Moody's in December 2018 gave the township a AAA negative rating based on $164 million in unfunded liabilities in Other Post Employment Benefits (OPEB) being carried by the township. The AAA rating is near the top of the rating system, but it carried a negative outlook, based on unfunded liabilities. The agency on August 8 downgraded the township's rating to AA. Credit ratings corresponds to the rate the township can borrow.
Bloomfield Township Supervisor Leo Savoie said Moody's told the township it lowered the rating because of the amount of unfunded liabilities it was carrying, saying "no municipality with that much liability should have a AAA rating."
Moody's in December 2018 noted it maintained the AAA rating because of its willingness to tap into its base, with voter approval, to raise revenue and maintain its healthy financial balances.

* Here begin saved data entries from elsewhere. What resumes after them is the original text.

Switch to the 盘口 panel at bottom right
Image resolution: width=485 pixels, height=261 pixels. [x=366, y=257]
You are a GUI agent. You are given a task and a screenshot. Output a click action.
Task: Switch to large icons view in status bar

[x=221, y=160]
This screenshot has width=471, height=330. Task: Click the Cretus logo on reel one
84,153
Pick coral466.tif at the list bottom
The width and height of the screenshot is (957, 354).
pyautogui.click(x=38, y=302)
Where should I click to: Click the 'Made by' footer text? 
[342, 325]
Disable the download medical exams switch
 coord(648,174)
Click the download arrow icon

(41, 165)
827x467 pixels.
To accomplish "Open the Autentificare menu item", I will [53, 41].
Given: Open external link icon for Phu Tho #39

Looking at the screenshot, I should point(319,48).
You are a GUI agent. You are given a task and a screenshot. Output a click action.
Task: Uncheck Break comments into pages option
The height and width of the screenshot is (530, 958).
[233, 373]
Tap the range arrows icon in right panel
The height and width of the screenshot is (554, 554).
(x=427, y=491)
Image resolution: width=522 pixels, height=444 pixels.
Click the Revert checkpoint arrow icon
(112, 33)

The agency adjusted the rating following failure of a proposed tax to address township liabilities.
Meanwhile, S&P upgraded the township's credit rating from AAA negative to AAA/Stable.
In upgrading the township's credit rating, S&P noted a very strong economy; strong management with good financial polices and practices under S&P's financial management assessment methodology; adequate budgetary performance; very strong budgetary flexibility; very strong liquidity; a weak debt and contingent liability position; and a strong institutional framework.
While S&P noted the township carries a large OPEB obligation, it noted its low overall net debt of less than three percent of market value and rapid amortization, with 72.8 percent of debt schedule to be retired in 10 years.
"Because the SAD did not pass, management will implement its plan to further reduce expenditures to maintain structural balance in its public safety fund," S&P said in its assessment. "Given that it is midway through fiscal 2020, the township expects it may have up to a $1 million decrease in fund balance across its general and public safety funds, but then will return to balanced operations in fiscal 2021. The township has a strong history of adjusting it's budget when necessary, and as a result, we expect Bloomfield to maintain its reserves and cash on hand levels we consider very strong."